Funding creates regional broadband education, training center at college
SOMERSET, Ky. – Gov. Steve Beshear, U.S. Rep. Hal Rogers and Appalachian Regional Commission (ARC) Federal Co-Chair Earl Gohl yesterday announced $1 million in grants to strengthen Kentucky’s effort to expand high-speed broadband to every corner of the state, starting in eastern Kentucky.
The funding will support the construction of a $4.5 million training facility to house the Broadband and Technology Education Center on the Big Sandy Community and Technical College (BSCTC) Pikeville campus.
Gov. Beshear committed $500,000 in a Community Development Block Grant (CDBG) and Gohl pledged $500,000 through an ARC grant. The presentation was part of the ARC Annual Conference Meeting in Somerset this week.
Working in partnership with the University of Pikeville (UPIKE) and the Eastern Kentucky Concentrated Employment Program (EKCEP), the BSCTC Broadband and Technology Education Center will house the Kentucky Regional Telecommunications Installation and Maintenance Training Program, and will serve as a hub of broadband education and training in the southeastern region of the United States.

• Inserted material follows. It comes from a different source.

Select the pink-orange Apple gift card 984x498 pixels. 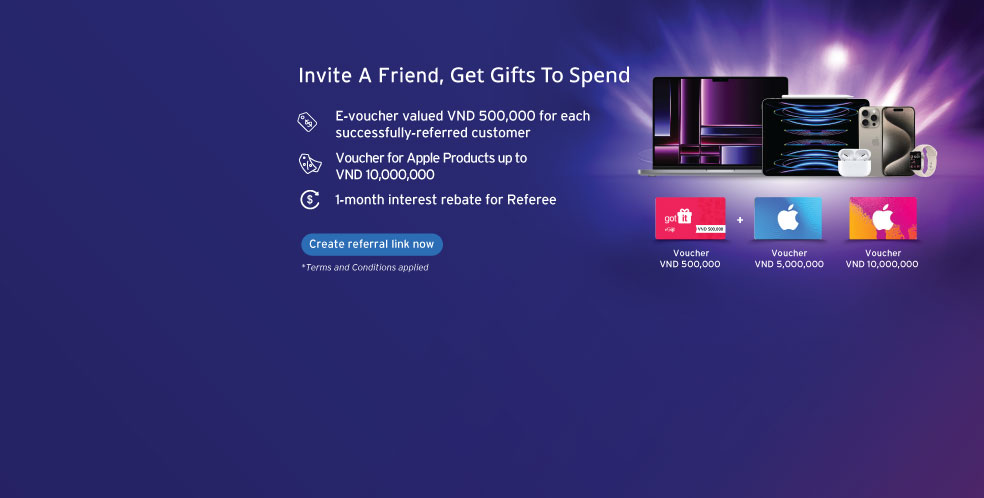point(883,218)
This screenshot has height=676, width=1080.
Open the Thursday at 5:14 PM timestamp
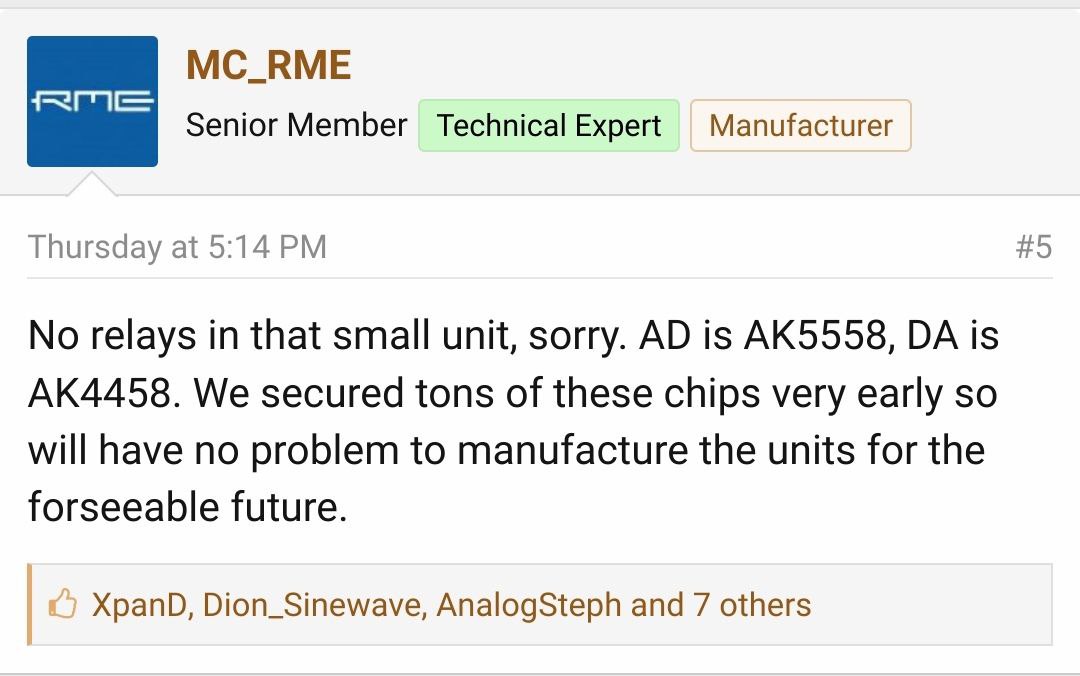(x=177, y=247)
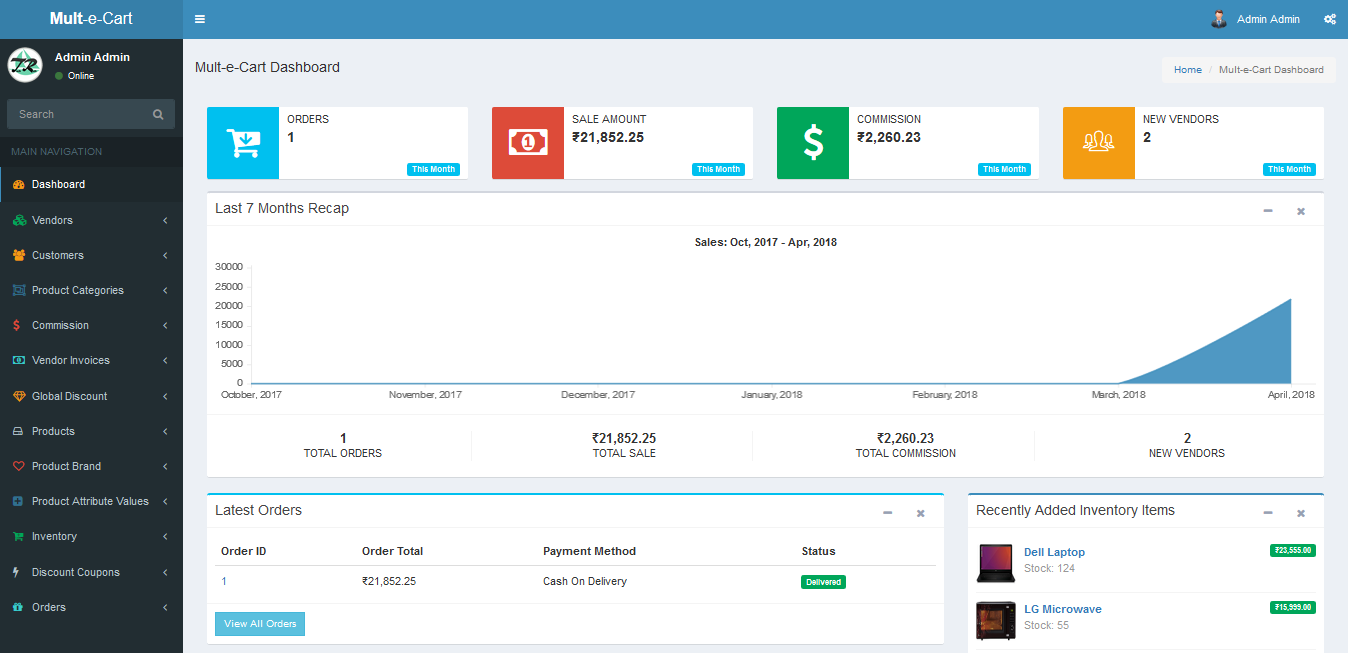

The project is additionally funded by a $2.2 million grant from the federal Economic Development Agency announced last week, and $1.2 million from BSCTC.
The grants are capitalizing on the major KentuckyWired infrastructure investment and the bi-partisan efforts to diversify eastern Kentucky’s economy through the SOAR initiative.
With construction beginning on the high-speed, high-capacity broadband network, KentuckyWired or the I-Way in eastern Kentucky, the demand for certified technicians in telecommunications installation and maintenance is already evident as telecommunications providers look to the future.
“We have hard working people in eastern Kentucky who have been hit hard by a huge decline in coal jobs in recent years,” said Gov. Beshear. “BSCTC sees the need for eastern Kentuckians to train for jobs of the future and this training will support the building and maintenance of the KentuckyWired broadband network.”
“This new training facility is a critical step for preparing our students and workforce for the newfound opportunities that lie ahead, thanks to the I-Way,” said Congressman Rogers. “We will not be limited by internet speed or capacity. The only limit to how we utilize this new resource will be our own creativity.”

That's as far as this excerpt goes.